• [Exercise passage]
Judge OKs forced feeding of prisoner
HARRISBURG, Pa. (AP) – The Corrections Department has obtained a court order allowing it to force-feed a state prison inmate if he carries out his threat to participate in hunger strikes. Convicted killer Curtis Braxton and three other inmates took part in a 13-day hunger strike at Dallas state prison that ended last month after the state sued for permission to force-feed the inmates. Prison officials said as many as eight prisoners were involved in the protest that involved commissary prices and other issues.
Braxton, 27, has vowed to stage more hunger strikes, leading Commonwealth Court Senior Judge Jim Flaherty to grant an injunction Wednesday permitting him to be involuntarily fed and hydrated with a tube if necessary in the future. The other three said they would not participate in future hunger strikes, so Flaherty ruled injunctions were not justified in those cases.
“A preliminary injunction will either cause Braxton’s health to be preserved by allowing him to be force-fed or by encouraging him to eat under the threat of being force-fed,” Flaherty wrote.
Braxton gave guards at the Dallas state prison a note that read, “I’ll be on another hunger strike by the end of the month, this is going to be an ongoing process every month you think you and your guards are going to do what yall want to do and get away with it your crazy!”

• [Activity] Copy the full news article about the court order allowing a prison inmate to be force-fed, word for word. You won't need the lines that follow for anything.

• [Provided material]

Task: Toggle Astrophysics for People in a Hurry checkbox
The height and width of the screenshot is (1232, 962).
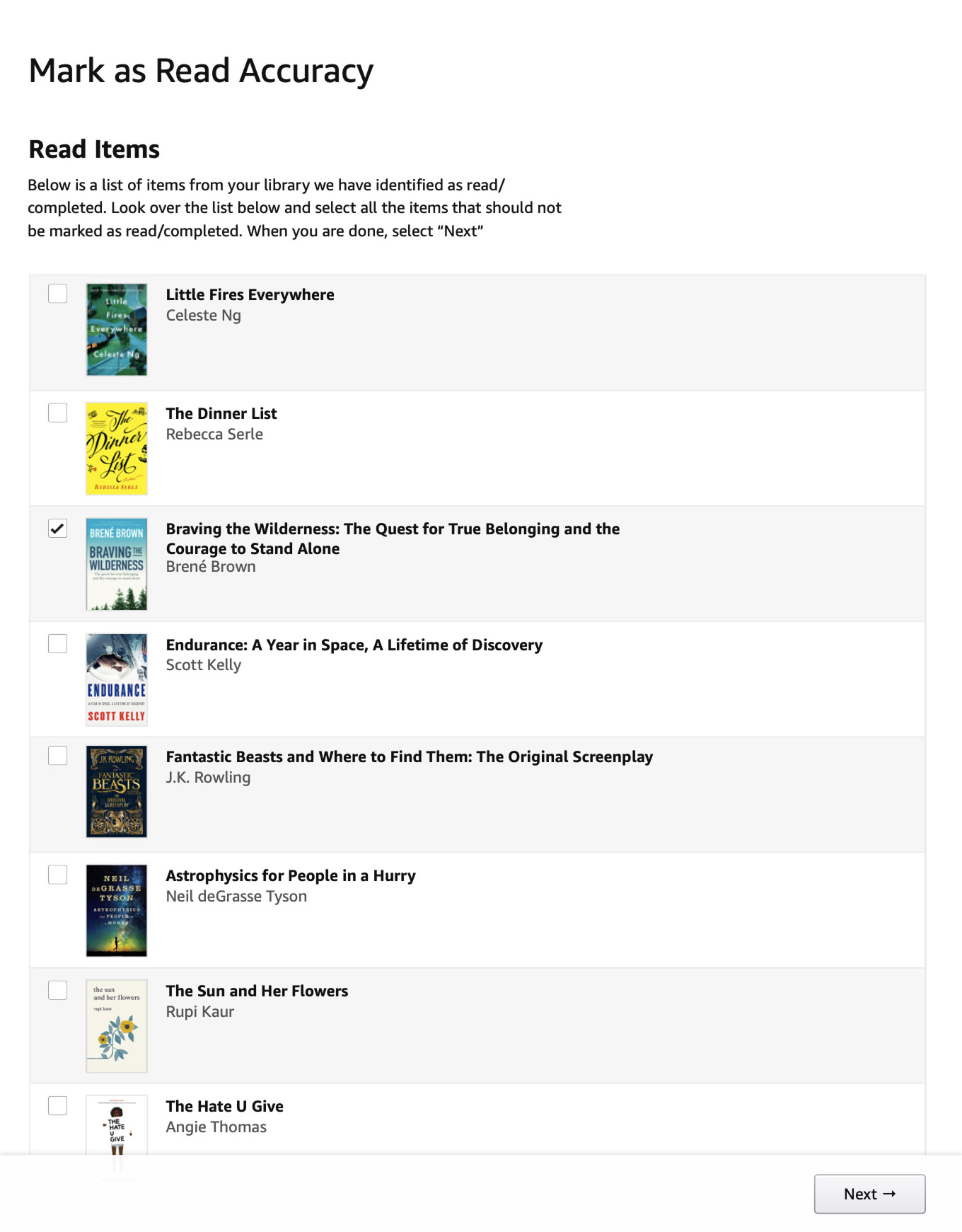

• [Response box]
Judge OKs forced feeding of prisoner
HARRISBURG, Pa. (AP) – The Corrections Department has obtained a court order allowing it to force-feed a state prison inmate if he carries out his threat to participate in hunger strikes. Convicted killer Curtis Braxton and three other inmates took part in a 13-day hunger strike at Dallas state prison that ended last month after the state sued for permission to force-feed the inmates. Prison officials said as many as eight prisoners were involved in the protest that involved commissary prices and other issues.
Braxton, 27, has vowed to stage more hunger strikes, leading Commonwealth Court Senior Judge Jim Flaherty to grant an injunction Wednesday permitting him to be involuntarily fed and hydrated with a tube if necessary in the future. The other three said they would not participate in future hunger strikes, so Flaherty ruled injunctions were not justified in those cases.
“A preliminary injunction will either cause Braxton’s health to be preserved by allowing him to be force-fed or by encouraging him to eat under the threat of being force-fed,” Flaherty wrote.
Braxton gave guards at the Dallas state prison a note that read, “I’ll be on another hunger strike by the end of the month, this is going to be an ongoing process every month you think you and your guards are going to do what yall want to do and get away with it your crazy!”